Overall, you can expect SQM to collect only around 150-450 MB of data per day for a typical server hosting a single SQL Server instance, depending on the number of databases per instance, and the workload running on the server. SQM stores the text of SQL statements, the details of blocking processes, and query plans, as well as the alerts. If the server is subject to many requests per second, and especially if the workload includes frequent “large-scale”, reporting style queries, then the volume of data collected will be higher.

All of this means that even the single base monitor architecture, as described in figure 1, will typically scale to around 200 servers.
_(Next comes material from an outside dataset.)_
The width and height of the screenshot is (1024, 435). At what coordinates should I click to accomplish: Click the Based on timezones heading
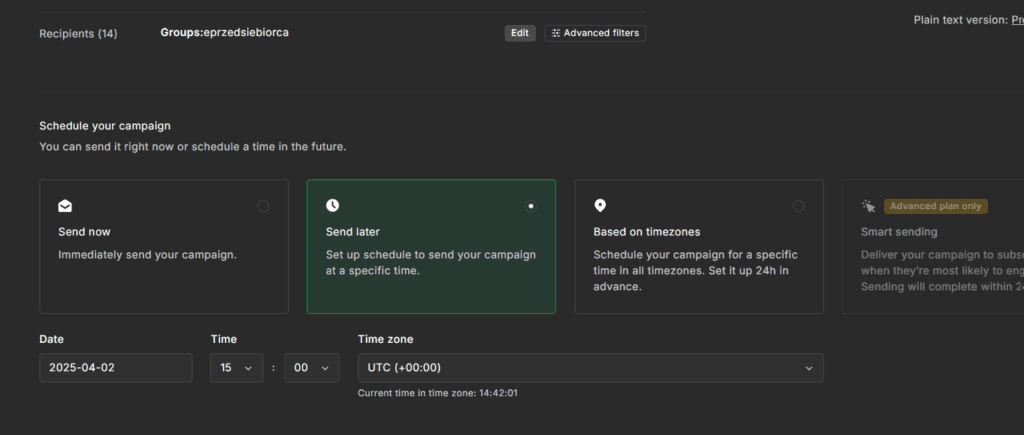tap(647, 232)
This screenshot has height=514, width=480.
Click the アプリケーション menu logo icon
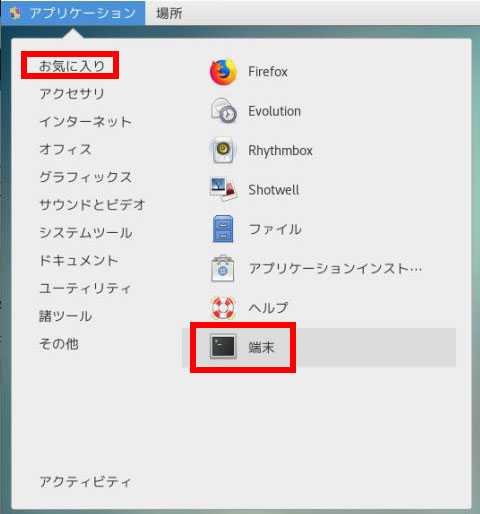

Beyond that, the speed and responsiveness of SQL Monitor will start to degrade, due to the bottleneck of having a single service orchestrate the collection of data from so many servers, and write all the data to a single SQL Monitor repository.

Of course, If you have more than 200 servers to monitor, then they’re likely to be in a network configuration that makes multiple base monitors more appropriate anyway, but a useful side-effect is that you can now scale smoothly to monitor very large estates, with up to 200 servers in each network location.

Conclusions

If your SQL Server estate is distributed across different, isolated networks, or your server estate is very large (>200 servers), or both, then you need a distributed monitoring solution. It is very easy to set up multiple base monitors in SQL Monitor, and it will allow you to collect all of the diagnostic data you need, securely, and then to manage the monitoring and alerting and performance troubleshooting for your entire SQL Server estate, from a single web UI.